Of three Alamo Drafthouse theaters, the one south of Denver, in Littleton, is still shuttered. I had not been at the Sloans Lake theater since November 2019. Since the financial reorganization, it seemed like the chain would be even more dependent of mainstream films at the expense of foreign and independent work. There seems to be a little bit of easing into more English language independent films. Part of why I like the Alamo is that they have reserved seats, the seats are reasonably comfortable, and for now there is Covid spacing for the audience. My recent return there was to see Annette. The bonus was that whomever does programming included in the pre-show - two trailers for Jacques Demy's famous musicals that influenced the Maels, a video I could not even find online of the Sparks performing their song, "Mickey Mouse", an overview of movies that included Sparks songs on the soundtrack, and three musical excerpts from films by Annette Los Carax. The Maels also did their own version of the Alamo Drafthouse "Don't talk, don't text" bumper.

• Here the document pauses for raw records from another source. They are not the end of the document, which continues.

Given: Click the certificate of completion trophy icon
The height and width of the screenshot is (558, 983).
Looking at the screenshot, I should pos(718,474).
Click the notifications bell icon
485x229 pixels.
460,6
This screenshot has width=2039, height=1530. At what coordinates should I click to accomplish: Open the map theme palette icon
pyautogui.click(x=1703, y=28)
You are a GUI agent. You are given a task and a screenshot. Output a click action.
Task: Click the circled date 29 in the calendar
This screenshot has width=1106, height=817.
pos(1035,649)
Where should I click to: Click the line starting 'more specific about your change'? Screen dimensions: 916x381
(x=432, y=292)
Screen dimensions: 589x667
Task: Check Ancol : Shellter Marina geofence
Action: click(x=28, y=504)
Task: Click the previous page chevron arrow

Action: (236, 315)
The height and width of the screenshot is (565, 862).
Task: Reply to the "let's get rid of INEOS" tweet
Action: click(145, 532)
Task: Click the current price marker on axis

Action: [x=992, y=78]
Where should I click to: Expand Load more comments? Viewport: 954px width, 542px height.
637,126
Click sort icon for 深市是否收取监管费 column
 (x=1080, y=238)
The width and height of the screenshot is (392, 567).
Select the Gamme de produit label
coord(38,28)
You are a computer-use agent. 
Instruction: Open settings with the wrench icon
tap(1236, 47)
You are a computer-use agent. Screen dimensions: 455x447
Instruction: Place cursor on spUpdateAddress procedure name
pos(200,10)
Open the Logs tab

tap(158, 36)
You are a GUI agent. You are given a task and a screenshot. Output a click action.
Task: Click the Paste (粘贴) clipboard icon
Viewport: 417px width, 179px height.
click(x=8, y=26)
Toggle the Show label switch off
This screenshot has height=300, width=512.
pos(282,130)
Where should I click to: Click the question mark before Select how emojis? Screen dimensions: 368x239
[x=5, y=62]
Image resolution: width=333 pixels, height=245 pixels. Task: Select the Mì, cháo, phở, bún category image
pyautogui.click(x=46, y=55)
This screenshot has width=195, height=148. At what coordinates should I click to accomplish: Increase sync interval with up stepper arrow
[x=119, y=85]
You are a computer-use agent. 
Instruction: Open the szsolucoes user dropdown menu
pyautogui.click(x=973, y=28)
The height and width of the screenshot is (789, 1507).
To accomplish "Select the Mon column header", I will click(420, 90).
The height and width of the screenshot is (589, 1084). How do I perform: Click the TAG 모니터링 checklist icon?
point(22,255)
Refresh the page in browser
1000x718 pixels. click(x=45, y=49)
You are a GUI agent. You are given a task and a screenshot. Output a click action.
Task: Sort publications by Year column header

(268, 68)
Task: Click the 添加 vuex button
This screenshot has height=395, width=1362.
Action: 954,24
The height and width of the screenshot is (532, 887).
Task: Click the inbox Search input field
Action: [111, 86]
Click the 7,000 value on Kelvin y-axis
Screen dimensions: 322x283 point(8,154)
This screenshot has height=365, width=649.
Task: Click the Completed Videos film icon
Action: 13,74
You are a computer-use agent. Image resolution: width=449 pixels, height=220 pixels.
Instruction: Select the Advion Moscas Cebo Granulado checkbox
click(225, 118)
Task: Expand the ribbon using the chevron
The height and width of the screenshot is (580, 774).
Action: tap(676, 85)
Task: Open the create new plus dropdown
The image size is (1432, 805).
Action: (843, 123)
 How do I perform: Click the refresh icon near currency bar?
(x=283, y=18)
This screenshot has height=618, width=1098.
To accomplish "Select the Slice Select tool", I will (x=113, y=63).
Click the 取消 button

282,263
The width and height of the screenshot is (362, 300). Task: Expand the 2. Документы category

I do have a practical reason for going to the theater. From what I read, studios have cut down on the online screening links that were offered last year. I am not sure what this will been during awards season, but I am making a point of seeing some of the more likely films from those studios that have previously not offered screeners. In some cases, seeing those films theatrically is significantly less expensive than a PVOD screening of $20.00. Sometime in November, absolutely by December, I will known what the Disney-Fox merger means regarding award screeners. At this point, I have been hitting theaters since April with greater frequency than I had in 2019, discounting in person screenings at the Denver Film Festival. That said, the two films that I still care more about seeing, and seeing on the big screen, are The Eternals (because Chloe Zhao) and No Time to Die, although that three hour running time is a bit daunting.